森大臣「知る権利に配慮する規定を入れたのは、私の判断」
報道などでも議論の多い「罰則規定」について、森大臣は、「特定秘密を扱う公務員や契約会社の従業員が漏洩をした場合」、あるいは「スパイ目的で暴行や窃盗などによって特定秘密を取得した場合」にのみ罰則対象となることを明らかにした。前者が10年以下、後者が5年以下の懲役である。
さらに、報道取材の自由にも十分配慮すると明文で規定していることに触れ、「『知る権利に配慮する』と条文に入れたのは、私の判断だ」と、条文作成の経緯を紹介。取材活動は法令違反や不当な行為がなければ、報道機関の通常の取材行為は処罰の対象にはならないと、あらためて強調した。

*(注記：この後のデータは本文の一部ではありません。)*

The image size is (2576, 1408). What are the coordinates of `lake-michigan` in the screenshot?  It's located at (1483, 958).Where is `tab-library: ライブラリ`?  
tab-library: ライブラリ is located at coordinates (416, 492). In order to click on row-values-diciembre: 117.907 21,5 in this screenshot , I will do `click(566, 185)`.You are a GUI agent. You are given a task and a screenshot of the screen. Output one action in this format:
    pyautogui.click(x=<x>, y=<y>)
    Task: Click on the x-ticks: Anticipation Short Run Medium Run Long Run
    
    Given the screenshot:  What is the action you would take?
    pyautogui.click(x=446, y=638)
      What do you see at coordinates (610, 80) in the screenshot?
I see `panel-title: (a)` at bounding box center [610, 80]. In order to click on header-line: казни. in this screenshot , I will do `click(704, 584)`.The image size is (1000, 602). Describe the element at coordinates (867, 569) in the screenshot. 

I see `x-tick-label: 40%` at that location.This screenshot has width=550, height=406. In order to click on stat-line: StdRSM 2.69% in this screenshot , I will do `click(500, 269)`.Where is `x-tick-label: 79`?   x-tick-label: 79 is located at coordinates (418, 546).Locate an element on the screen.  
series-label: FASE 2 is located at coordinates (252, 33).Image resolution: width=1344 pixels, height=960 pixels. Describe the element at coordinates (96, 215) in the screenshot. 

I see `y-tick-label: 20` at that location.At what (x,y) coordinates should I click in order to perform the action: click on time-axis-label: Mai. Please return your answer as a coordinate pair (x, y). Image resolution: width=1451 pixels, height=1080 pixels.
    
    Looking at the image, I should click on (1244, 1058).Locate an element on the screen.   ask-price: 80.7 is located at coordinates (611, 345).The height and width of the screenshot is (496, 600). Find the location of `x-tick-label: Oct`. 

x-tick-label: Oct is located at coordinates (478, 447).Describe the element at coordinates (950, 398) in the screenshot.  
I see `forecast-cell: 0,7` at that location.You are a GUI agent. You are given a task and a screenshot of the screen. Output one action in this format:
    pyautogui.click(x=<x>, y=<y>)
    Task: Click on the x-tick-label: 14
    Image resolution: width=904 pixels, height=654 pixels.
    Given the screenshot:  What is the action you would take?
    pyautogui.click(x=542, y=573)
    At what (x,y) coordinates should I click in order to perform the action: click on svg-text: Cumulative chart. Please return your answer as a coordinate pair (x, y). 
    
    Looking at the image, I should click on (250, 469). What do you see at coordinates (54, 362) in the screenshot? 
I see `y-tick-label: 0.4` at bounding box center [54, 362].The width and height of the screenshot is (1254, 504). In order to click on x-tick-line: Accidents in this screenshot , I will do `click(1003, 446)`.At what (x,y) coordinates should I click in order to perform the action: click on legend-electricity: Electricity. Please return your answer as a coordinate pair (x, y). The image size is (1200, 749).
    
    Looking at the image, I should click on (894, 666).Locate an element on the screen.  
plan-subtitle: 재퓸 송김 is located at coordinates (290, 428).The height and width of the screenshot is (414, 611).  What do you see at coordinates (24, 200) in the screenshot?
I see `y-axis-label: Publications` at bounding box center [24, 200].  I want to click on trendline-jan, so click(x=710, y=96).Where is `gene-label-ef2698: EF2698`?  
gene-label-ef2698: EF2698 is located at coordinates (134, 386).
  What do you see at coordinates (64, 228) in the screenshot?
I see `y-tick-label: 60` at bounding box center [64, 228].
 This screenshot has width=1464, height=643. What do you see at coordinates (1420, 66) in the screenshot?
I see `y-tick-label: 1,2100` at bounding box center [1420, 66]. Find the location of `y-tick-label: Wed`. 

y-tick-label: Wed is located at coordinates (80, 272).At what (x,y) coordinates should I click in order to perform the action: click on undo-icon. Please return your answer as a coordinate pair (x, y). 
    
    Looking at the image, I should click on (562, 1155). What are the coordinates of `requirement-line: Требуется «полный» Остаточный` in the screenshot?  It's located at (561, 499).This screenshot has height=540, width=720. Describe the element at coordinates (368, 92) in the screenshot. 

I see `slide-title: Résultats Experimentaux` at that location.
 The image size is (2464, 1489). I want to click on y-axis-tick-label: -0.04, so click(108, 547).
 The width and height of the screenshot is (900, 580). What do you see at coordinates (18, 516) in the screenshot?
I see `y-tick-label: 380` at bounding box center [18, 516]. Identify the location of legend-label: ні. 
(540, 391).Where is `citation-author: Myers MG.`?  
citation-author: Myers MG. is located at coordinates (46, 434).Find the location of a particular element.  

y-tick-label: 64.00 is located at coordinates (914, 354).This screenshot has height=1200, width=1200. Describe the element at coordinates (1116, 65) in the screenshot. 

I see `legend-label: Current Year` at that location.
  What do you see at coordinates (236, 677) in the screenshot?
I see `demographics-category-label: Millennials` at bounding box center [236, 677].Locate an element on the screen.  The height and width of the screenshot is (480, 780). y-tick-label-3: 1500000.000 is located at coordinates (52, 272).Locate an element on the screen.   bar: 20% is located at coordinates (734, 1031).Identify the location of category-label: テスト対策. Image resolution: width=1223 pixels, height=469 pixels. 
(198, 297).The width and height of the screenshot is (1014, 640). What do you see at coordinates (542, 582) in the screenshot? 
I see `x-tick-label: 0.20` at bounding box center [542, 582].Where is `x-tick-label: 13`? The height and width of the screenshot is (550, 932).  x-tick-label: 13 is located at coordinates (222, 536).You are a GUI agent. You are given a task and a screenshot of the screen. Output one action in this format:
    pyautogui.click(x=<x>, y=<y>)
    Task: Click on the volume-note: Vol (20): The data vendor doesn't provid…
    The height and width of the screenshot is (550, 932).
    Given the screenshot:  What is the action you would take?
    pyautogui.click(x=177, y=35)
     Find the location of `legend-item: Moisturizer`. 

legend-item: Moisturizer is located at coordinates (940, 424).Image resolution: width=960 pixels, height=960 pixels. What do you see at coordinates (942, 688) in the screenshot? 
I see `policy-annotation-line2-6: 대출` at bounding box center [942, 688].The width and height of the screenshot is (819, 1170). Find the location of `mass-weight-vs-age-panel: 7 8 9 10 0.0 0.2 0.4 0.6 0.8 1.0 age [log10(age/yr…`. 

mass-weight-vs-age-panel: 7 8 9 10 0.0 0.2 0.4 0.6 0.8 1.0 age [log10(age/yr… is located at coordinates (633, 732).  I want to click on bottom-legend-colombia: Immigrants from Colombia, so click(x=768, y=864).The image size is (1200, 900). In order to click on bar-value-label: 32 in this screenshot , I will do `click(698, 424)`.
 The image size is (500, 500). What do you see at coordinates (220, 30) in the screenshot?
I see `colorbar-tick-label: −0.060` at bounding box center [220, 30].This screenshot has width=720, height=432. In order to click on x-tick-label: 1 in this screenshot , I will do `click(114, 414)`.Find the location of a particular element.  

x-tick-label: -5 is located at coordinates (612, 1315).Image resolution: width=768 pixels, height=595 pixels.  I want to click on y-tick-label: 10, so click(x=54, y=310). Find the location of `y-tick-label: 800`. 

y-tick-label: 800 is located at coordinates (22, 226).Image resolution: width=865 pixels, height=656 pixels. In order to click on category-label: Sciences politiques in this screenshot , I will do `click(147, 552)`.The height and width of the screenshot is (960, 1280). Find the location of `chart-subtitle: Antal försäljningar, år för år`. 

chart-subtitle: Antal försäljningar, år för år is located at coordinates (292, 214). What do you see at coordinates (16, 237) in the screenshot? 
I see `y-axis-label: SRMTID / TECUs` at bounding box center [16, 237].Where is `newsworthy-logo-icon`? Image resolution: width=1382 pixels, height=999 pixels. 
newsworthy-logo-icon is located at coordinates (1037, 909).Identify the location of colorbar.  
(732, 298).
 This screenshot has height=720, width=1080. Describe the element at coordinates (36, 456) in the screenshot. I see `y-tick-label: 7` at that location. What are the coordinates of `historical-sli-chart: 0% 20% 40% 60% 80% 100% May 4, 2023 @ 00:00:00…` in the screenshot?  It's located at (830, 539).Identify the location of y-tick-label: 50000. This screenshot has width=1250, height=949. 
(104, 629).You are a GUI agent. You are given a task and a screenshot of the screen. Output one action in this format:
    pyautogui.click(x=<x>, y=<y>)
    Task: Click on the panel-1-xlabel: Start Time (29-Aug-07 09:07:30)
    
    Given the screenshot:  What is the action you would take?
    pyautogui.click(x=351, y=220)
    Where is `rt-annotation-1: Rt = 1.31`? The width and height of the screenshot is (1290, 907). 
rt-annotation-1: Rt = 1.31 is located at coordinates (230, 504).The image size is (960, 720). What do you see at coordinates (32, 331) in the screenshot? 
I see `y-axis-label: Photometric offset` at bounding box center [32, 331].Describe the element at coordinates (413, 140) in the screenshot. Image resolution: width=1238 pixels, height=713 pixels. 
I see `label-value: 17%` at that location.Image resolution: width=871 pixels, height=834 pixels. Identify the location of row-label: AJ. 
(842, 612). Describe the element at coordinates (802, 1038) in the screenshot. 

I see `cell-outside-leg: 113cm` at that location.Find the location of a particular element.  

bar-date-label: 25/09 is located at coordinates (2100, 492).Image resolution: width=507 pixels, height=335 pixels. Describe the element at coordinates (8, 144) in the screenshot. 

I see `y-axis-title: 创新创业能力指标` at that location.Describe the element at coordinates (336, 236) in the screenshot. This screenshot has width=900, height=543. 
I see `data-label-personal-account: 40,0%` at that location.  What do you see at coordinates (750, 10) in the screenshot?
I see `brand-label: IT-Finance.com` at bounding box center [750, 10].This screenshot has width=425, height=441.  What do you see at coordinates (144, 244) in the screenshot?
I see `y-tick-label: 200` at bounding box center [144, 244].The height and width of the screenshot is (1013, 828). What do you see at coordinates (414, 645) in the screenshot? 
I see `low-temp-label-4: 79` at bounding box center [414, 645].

森大臣は、「取材活動への懸念の声が聞かれるが、政府と報道機関の関係はこれまで通り」と語った。また、国民への影響についても、「国民が一般の生活を脅かされることはない」とし、法案の目的は曖昧なルールを法律にすることで、政府の勝手を許さないようにするため、と述べた。
特定秘密は裁判の証拠として使うことができるのか
質疑応答では、特定秘密保護法案と日本の司法制度の関係についての質問に対し、弁護士である森大臣は、「現在の法律や司法制度はそのまま適用される」と述べた。
特定秘密が裁判の証拠として使われる場合、裁判官のみが証拠を見られる「インカメラ方式」が適用されると解説した。また、情報公開法に基づく情報開示請求があった場合にも、情報開示を判断する審査会の委員には特定秘密が開示されると述べた。
「インカメラ方式」の導入は、日本では裁判の公開を保障する憲法82条や民事訴訟法などを理由に認められていない。しかし、専門家や市民団体などが導入を強く要望し、2009年1月の最高裁判決で「立法により情報公開訴訟にインカメラ審理を導入することは可能」との補足意見が出ている。
今回の森大臣の発言は、その判決の趣旨を汲み取り、立法手続によって特定秘密の裁判にインカメラ方式を導入することを示唆した点で、非常に重要である。